Le Canada français n’eut ni son Villon, ni son Marot ou son Malherbe, encore moins son Ronsard ; mais il eut sa « pléiade » ; on a, en effet, parle d’une pléiade au sujet des poètes des environs de 1860 qui se groupaient à Québec dans la boutique de Crémazie et qui, tout en rimaillant, discutait philosophie et littérature. On y retrouve Sulte, Lemay, Crémazie, Chapman, Fréchette : ce furent, surtout les derniers, nos romantiques : des romantiques attardés alors qu’en France, le romantisme avait déjà vécu et le Parnasse, sur son déclin, faisait déjà prévoir le symbolisme.

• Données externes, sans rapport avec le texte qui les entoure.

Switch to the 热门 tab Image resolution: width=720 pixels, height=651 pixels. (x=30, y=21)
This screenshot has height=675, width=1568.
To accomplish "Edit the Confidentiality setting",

Comment peindre cette première manifestation de la poésie canadienne sans la surestimer ni la sous-estimer ? La plupart de ces poètes furent des chantres de la patrie ; mais encore sous l’influence des luttes politiques, trop souvent leur muse s’égarait au point de leur souffler le ton grandiloquent de la réunion publique ; bon nombre ont peut-être trop cru que, pour s’imposer, le vers devait s’enfler au point de devenir ronflant ; il en est cependant resté quelques beaux morceaux qui ne dépareraient pas une anthologie de la poésie française.

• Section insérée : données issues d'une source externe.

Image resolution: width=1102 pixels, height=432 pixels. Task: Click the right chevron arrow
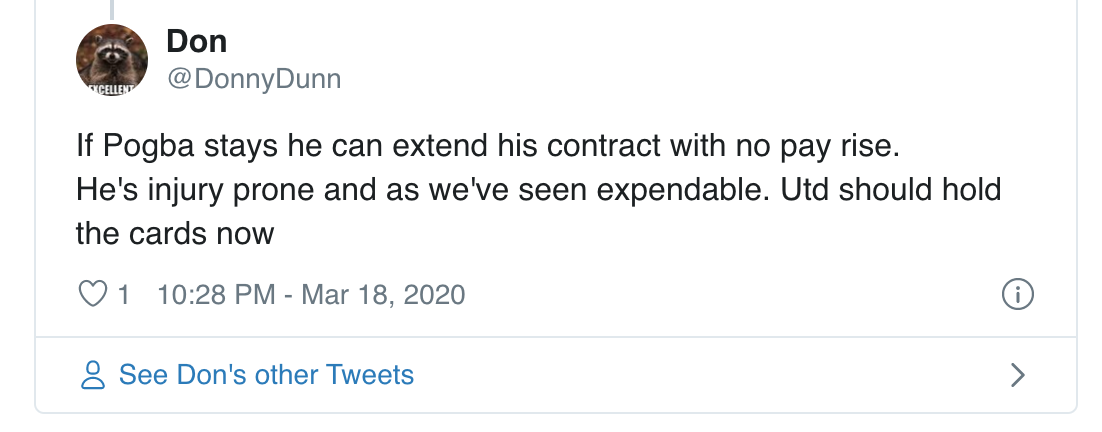click(1017, 375)
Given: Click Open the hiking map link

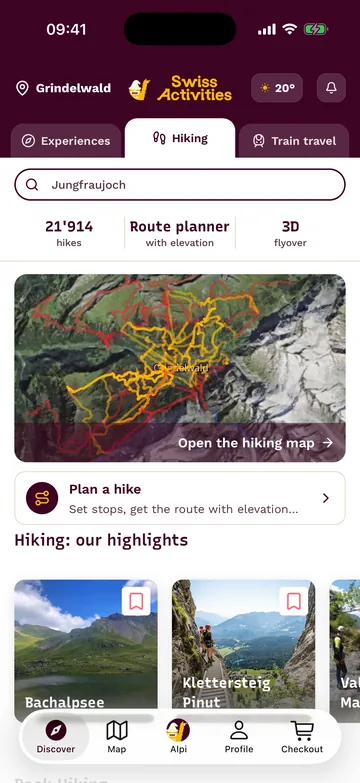Looking at the screenshot, I should pos(255,443).
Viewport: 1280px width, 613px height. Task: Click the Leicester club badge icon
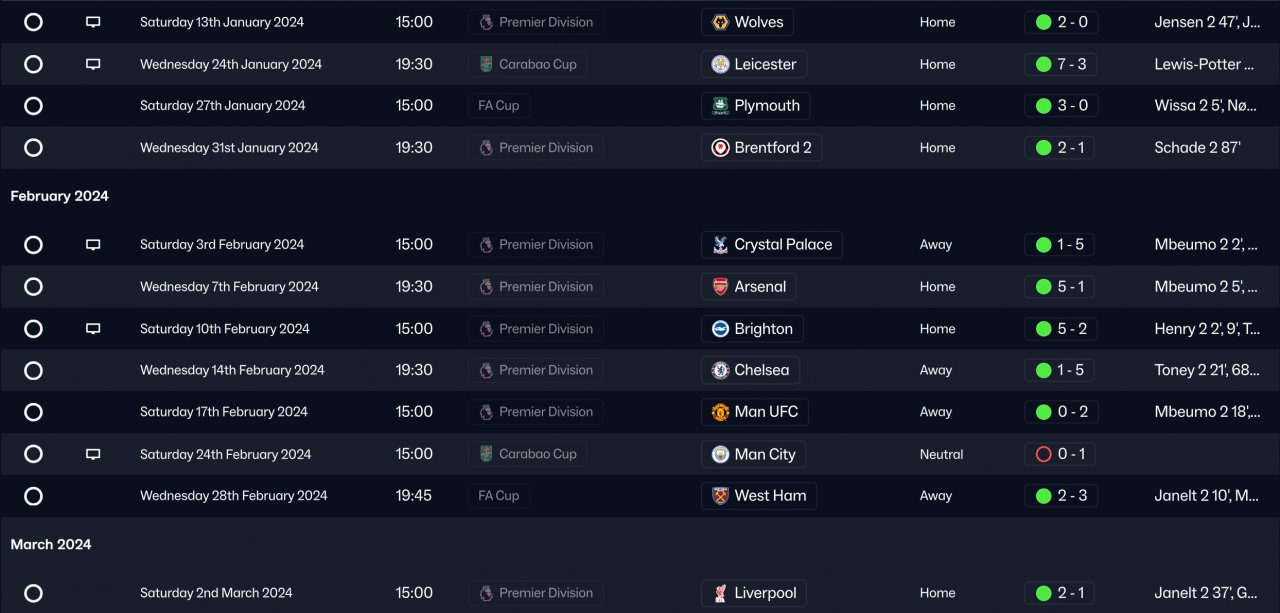pos(720,64)
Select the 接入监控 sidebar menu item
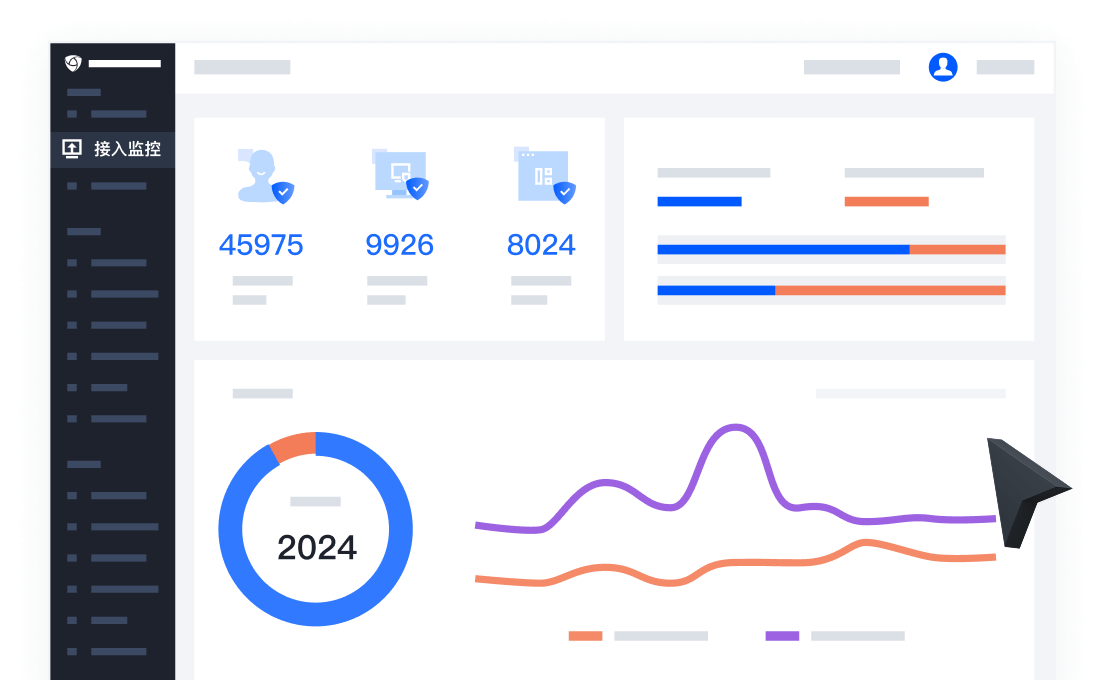This screenshot has height=680, width=1104. [126, 149]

Puis, ce fut le désert, en prose comme en poésie avec quelques rares oasis ici et là. C’est dans le journal, encore une fois, que se réfugie notre littérature ; mais comme le problème de l’existence française ne se posait plus avec l’acuité d’un demi-siècle plus tôt, la polémique avait pris, avec une autre cible, un autre ton. On s’attaquait, maintenant, entre Français ; il y avait envers l’adversaire, une ironie parfois mordante, acerbe, dont on n’avait pas encore eu d’exemple. C’est un régal que de lire les vieilles gazettes des années d’après 1860 : en 1860, avec « La Capricieuse », on avait repris contact avec la France ; un peu plus tard, Rochefort enflammera les polémistes canadiens qui se mettront volontiers à son école. L’esprit pétillait et l’épigramme frisait parfois la méchanceté. On eut, tout à coup, conscience du ridicule : ce fut l’époque heureuse où, sur les bords du Saint-Laurent, ce ridicule pouvait tuer ; Tartuffe n’avait pas encore installé sa royauté. Les matamores et les pisse-vinaigre, qui le savaient, se tenaient cois et évitaient de prêter le flanc aux flèches ; ils ne se rendaient peut-être pas exactement compte que la bêtise trop librement exprimée est un crime dans une société civilisée ; mais ils avaient vaguement conscience que le peuple canadien-français, après un siècle et plus de contrainte, redevenait lui-même, c’est-à-dire un Français d’Amérique qui, comme son cousin de France, plaçait l’esprit au premier rang des valeurs.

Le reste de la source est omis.